■ Work request: Each entry is to be transcribed exactly, with nothing added or dropped.

■ Record excerpts:
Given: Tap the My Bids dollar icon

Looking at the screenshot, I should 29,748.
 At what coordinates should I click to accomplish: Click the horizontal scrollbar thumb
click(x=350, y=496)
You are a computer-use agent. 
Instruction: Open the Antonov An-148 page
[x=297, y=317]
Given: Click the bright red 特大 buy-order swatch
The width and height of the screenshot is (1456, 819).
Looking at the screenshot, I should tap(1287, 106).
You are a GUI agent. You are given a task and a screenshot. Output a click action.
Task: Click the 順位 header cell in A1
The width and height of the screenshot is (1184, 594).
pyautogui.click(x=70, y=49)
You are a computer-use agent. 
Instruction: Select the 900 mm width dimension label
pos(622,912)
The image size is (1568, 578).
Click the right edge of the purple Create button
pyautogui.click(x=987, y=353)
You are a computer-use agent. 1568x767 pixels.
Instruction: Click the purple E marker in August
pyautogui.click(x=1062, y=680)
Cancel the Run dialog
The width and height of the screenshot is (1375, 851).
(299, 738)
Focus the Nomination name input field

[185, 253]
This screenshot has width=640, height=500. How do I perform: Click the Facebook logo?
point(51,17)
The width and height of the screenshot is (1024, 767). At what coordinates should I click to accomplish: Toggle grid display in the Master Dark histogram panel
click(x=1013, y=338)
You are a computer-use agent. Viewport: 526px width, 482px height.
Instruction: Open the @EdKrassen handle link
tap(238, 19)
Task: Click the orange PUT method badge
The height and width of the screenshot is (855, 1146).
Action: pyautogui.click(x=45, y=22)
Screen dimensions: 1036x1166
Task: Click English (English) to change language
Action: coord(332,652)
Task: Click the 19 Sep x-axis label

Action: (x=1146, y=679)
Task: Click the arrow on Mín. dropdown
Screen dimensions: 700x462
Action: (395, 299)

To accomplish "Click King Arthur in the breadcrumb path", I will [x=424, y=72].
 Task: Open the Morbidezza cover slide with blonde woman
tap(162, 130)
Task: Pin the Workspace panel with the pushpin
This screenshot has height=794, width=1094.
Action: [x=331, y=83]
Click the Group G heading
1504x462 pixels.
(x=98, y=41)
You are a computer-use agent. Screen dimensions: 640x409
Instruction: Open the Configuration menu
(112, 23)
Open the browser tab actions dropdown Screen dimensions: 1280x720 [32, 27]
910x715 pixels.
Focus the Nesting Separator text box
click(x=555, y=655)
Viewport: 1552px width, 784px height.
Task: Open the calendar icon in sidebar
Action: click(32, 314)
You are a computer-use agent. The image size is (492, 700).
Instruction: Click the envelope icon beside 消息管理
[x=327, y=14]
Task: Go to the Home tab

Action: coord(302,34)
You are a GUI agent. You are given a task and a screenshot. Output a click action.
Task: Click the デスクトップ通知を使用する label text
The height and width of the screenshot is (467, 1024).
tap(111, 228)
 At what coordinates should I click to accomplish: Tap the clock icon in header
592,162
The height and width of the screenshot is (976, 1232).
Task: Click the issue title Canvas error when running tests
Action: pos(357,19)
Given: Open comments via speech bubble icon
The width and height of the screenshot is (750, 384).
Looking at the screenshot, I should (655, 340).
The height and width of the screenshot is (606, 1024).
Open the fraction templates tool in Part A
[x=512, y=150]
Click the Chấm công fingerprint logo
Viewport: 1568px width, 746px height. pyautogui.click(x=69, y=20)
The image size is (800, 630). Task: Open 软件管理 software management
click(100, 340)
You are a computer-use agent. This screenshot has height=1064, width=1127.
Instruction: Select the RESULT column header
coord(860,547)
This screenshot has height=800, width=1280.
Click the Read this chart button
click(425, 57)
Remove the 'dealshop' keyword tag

■ Output below:
Given: Tap the My Bids dollar icon

Looking at the screenshot, I should 29,748.
 At what coordinates should I click to accomplish: Click the horizontal scrollbar thumb
click(x=350, y=496)
You are a computer-use agent. 
Instruction: Open the Antonov An-148 page
[x=297, y=317]
Given: Click the bright red 特大 buy-order swatch
The width and height of the screenshot is (1456, 819).
Looking at the screenshot, I should tap(1287, 106).
You are a GUI agent. You are given a task and a screenshot. Output a click action.
Task: Click the 順位 header cell in A1
The width and height of the screenshot is (1184, 594).
pyautogui.click(x=70, y=49)
You are a computer-use agent. 
Instruction: Select the 900 mm width dimension label
pos(622,912)
The image size is (1568, 578).
Click the right edge of the purple Create button
pyautogui.click(x=987, y=353)
You are a computer-use agent. 1568x767 pixels.
Instruction: Click the purple E marker in August
pyautogui.click(x=1062, y=680)
Cancel the Run dialog
The width and height of the screenshot is (1375, 851).
(299, 738)
Focus the Nomination name input field

[185, 253]
This screenshot has width=640, height=500. How do I perform: Click the Facebook logo?
point(51,17)
The width and height of the screenshot is (1024, 767). At what coordinates should I click to accomplish: Toggle grid display in the Master Dark histogram panel
click(x=1013, y=338)
You are a computer-use agent. Viewport: 526px width, 482px height.
Instruction: Open the @EdKrassen handle link
tap(238, 19)
Task: Click the orange PUT method badge
The height and width of the screenshot is (855, 1146).
Action: pyautogui.click(x=45, y=22)
Screen dimensions: 1036x1166
Task: Click English (English) to change language
Action: coord(332,652)
Task: Click the 19 Sep x-axis label

Action: (x=1146, y=679)
Task: Click the arrow on Mín. dropdown
Screen dimensions: 700x462
Action: (395, 299)

To accomplish "Click King Arthur in the breadcrumb path", I will [x=424, y=72].
 Task: Open the Morbidezza cover slide with blonde woman
tap(162, 130)
Task: Pin the Workspace panel with the pushpin
This screenshot has height=794, width=1094.
Action: [x=331, y=83]
Click the Group G heading
1504x462 pixels.
(x=98, y=41)
You are a computer-use agent. Screen dimensions: 640x409
Instruction: Open the Configuration menu
(112, 23)
Open the browser tab actions dropdown Screen dimensions: 1280x720 [32, 27]
910x715 pixels.
Focus the Nesting Separator text box
click(x=555, y=655)
Viewport: 1552px width, 784px height.
Task: Open the calendar icon in sidebar
Action: click(32, 314)
You are a computer-use agent. The image size is (492, 700).
Instruction: Click the envelope icon beside 消息管理
[x=327, y=14]
Task: Go to the Home tab

Action: coord(302,34)
You are a GUI agent. You are given a task and a screenshot. Output a click action.
Task: Click the デスクトップ通知を使用する label text
The height and width of the screenshot is (467, 1024).
tap(111, 228)
 At what coordinates should I click to accomplish: Tap the clock icon in header
592,162
The height and width of the screenshot is (976, 1232).
Task: Click the issue title Canvas error when running tests
Action: pos(357,19)
Given: Open comments via speech bubble icon
The width and height of the screenshot is (750, 384).
Looking at the screenshot, I should (655, 340).
The height and width of the screenshot is (606, 1024).
Open the fraction templates tool in Part A
[x=512, y=150]
Click the Chấm công fingerprint logo
Viewport: 1568px width, 746px height. pyautogui.click(x=69, y=20)
The image size is (800, 630). Task: Open 软件管理 software management
click(100, 340)
You are a computer-use agent. This screenshot has height=1064, width=1127.
Instruction: Select the RESULT column header
coord(860,547)
This screenshot has height=800, width=1280.
Click the Read this chart button
click(425, 57)
Remove the 'dealshop' keyword tag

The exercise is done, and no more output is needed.